During the 1980's, college-educated unemployment has become a major challenge to Nigerian educational and economic planners, college graduates, and the Nigerian public.
Nigerian public officials and many Nigerians, however, have attributed this growing incidence of college-graduate unemployment in the country to the oil glut of the late 1970's and 1980's, given that Nigeria's development funds have accrued mainly from oil sales. They believe, therefore, that reductions in oil revenues have depressed economic activities in the country, and consequently, college-graduate unemployment has ensued. Thus, not only is college-educated unemployment seen as a recent phenomenon in Nigeria, it is also believed to be a temporary one.
This study, therefore, was an attempt to describe and to explain the growing problem of college-graduate unemployment facing the Nigerian public during the 1980's.
The study employed a Trend-Analysis procedure, and covered the period 1960-85. In the research design, the 25-year period covered in the study was divided into subperiods that coincided with Nigeria's National Development Plans 1962-68 to 1981-85.
During each period, the number of college graduates available in Nigeria was compared with the number of senior-level positions filled in the country, disregarding the job vacancies often published by the National Manpower Board.
This method of analysis accomplished three tasks: (1) It revealed educational and economic trends, and offered possible explanations for the problem under study; (2) It showed when college-educated unemployment emerged in Nigeria, as well as its trends; (3) It provided some indication of the magnitude of graduate unemployment in Nigeria, currently estimated at over 30 percent.
The study showed that college-educated unemployment was not a recent problem of the late 1970's and 1980's, but has rather become endemic in Nigeria since the early 1970's.
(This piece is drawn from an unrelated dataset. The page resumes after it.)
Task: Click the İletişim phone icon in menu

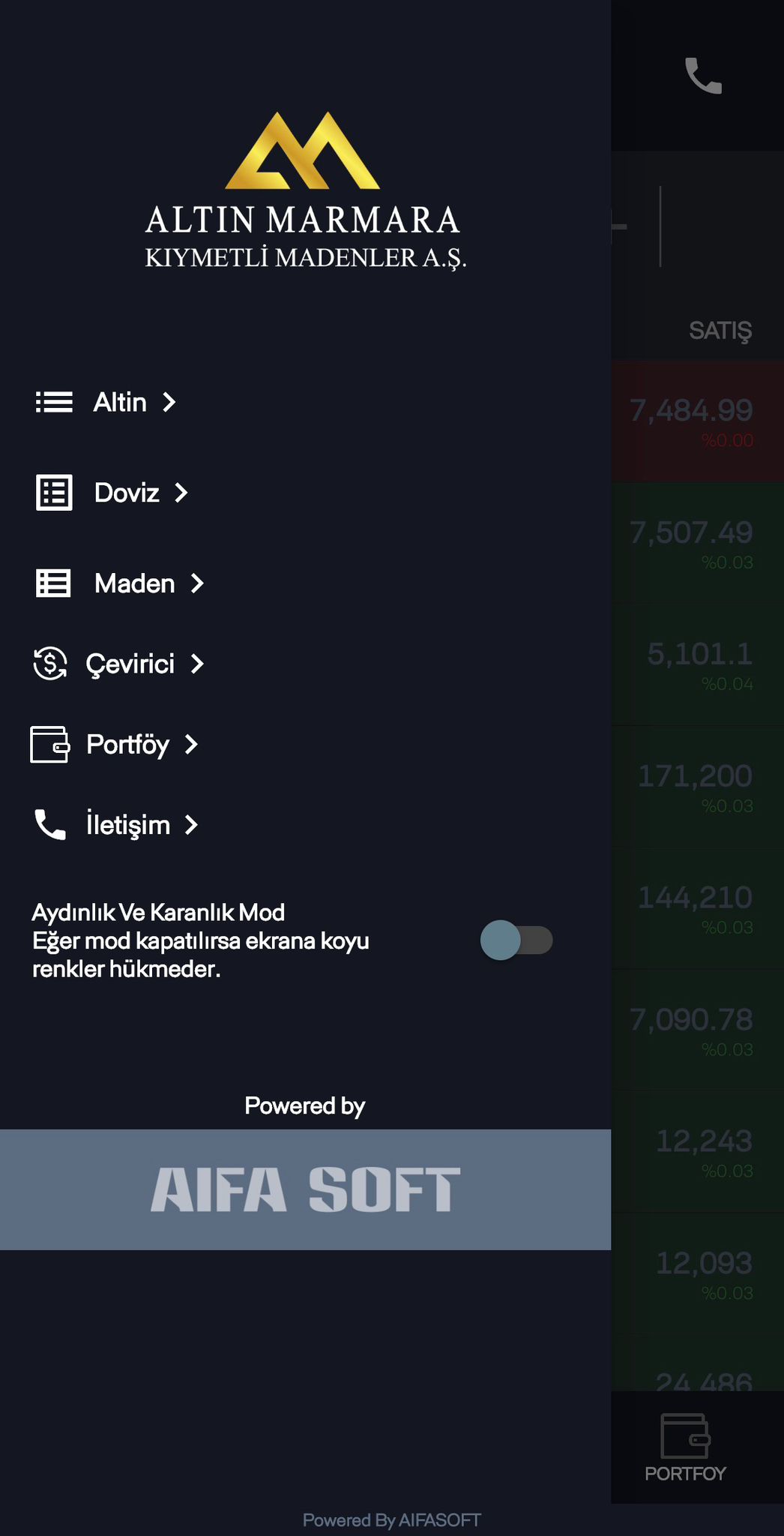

Contributing to college-graduate unemployment problems in Nigeria were: the rapid expansion of the university system, the increasing numbers of college graduates, the slow growth of senior-level job opportunities, general economic declines, and the increased costs of creating new jobs in the modern-sector. Nigeria's policies on expatriate labor were also a contributing factor to the problem of college-graduate unemployment.